No 1º de Maio, trabalhador ataca trabalhador

Fonte: Folha de S. Paulo / Fernando Canzian*
 
Ao ter Previdência como alvo, centrais sindicais não ajudam na recuperação
 
 
Com 28 milhões de desempregados, desalentados ou trabalhando menos de 40 horas semanais no Brasil, Jair Bolsonaro queimou a largada e perdeu tempo nos primeiros 120 dias de governo. Sem se dedicar à reforma da Previdência, dissipou o otimismo que chegou com ele à Presidência.
 
Mas há algo de estrutural na quase depressão que tomou conta do Brasil. Não existe paralelo, desde a redemocratização, na lentidão com que a economia anda desde o fim da recessão de 2014-2016.
 
Até ela, em todas as quatro crises importantes pós-ditadura (1989-1992, 1998-1999, 2003 e 2008-2009), o PIB reagiu rápido no acumulado dos três trimestres seguintes ao fim da recessão.
 
Desta vez, tivemos dois anos seguidos (2017 e 2018) de crescimento perto de 1% e entramos no terceiro (2019) sem perspectiva de melhora.
 
O que há de errado, então, se a inflação e os juros estão baixos, há capacidade ociosa e o Brasil tem quase US$ 400 bilhões em reservas cambiais?
 
Objetivamente, a grande diferença entre a saída das crises anteriores e da atual é a relação entre o tamanho de nossa dívida pública como proporção do PIB —o melhor indicador da solvência das contas públicas.
 
Na crise de 2003, por exemplo, essa relação era menor que 60%. Ao sair da recessão, o país cresceu 3,6% no acumulado de três trimestres.

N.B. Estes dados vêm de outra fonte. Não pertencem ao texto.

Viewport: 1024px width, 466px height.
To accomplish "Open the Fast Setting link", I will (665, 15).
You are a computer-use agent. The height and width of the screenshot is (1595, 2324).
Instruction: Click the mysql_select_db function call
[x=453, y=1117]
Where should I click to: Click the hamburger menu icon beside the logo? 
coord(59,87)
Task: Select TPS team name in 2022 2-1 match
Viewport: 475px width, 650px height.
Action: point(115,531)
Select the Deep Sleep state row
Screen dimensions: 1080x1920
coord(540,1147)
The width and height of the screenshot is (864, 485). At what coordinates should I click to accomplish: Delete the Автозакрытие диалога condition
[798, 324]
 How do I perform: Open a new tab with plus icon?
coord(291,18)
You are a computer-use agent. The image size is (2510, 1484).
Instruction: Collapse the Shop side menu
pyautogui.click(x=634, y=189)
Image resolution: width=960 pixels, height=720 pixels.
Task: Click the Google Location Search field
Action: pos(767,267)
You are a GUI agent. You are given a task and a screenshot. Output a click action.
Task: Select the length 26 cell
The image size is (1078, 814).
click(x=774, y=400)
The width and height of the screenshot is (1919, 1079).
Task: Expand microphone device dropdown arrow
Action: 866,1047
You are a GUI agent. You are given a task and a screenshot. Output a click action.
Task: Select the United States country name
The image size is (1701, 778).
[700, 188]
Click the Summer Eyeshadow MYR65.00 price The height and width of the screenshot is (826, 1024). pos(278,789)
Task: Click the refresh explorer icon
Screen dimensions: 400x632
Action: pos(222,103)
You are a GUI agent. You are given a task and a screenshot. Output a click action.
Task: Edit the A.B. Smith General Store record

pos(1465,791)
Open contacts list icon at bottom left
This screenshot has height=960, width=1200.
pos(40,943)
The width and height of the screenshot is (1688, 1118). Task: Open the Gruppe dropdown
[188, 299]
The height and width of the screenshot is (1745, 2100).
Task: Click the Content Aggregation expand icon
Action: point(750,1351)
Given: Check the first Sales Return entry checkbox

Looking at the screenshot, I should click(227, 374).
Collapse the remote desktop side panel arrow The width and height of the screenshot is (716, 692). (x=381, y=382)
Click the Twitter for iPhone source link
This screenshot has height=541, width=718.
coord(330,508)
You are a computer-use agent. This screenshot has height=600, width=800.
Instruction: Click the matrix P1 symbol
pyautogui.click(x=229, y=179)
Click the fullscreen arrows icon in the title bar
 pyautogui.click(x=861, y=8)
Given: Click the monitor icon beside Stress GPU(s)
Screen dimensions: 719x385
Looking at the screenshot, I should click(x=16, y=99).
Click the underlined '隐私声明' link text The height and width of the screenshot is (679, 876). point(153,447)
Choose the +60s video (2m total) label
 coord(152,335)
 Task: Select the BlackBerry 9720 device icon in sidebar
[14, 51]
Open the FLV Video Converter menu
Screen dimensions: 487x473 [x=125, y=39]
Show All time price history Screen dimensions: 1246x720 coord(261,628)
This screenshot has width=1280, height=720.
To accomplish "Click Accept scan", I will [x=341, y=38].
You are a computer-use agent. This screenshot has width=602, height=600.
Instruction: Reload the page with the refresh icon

Na de 2008-2009, a relação seguia em 60%, e crescemos 7,6%.
 
A diferença agora é que saímos da recessão de 2014-2016 com a relação dívida/PIB acima de 70%. Ela hoje já está perto de 80% —e subindo rápido.
 
Para quem ainda não se convenceu, essa é a principal razão de ser da reforma da Previdência. Pois o que mais gera aumento do déficit público e da dívida é o descontrole do sistema de pensões e aposentadorias.
 
Em recuperações anteriores, foram sempre os investimentos das empresas que lideraram a retomada. Desta vez, ninguém investe ou emprega temendo que o governo suba impostos mais à frente para cobrir rombos, arruinando margens de lucro.
 
FHC, Lula e Dilma também ajustaram a Previdência diante do envelhecimento da população e de seu impacto nas contas públicas. Mesmo assim, as centrais sindicais elegeram a reforma como alvo neste 1º de Maio e marcaram uma greve geral (com exceção da UGT).
 
Não deve dar em nada, mas é outro exemplo da irracionalidade brasileira. Uma nova aposta contra o futuro.
 
*Fernando Canzian, jornalista, autor de "Desastre Global - Um Ano na Pior Crise desde 1929". Vencedor de quatro prêmios Esso.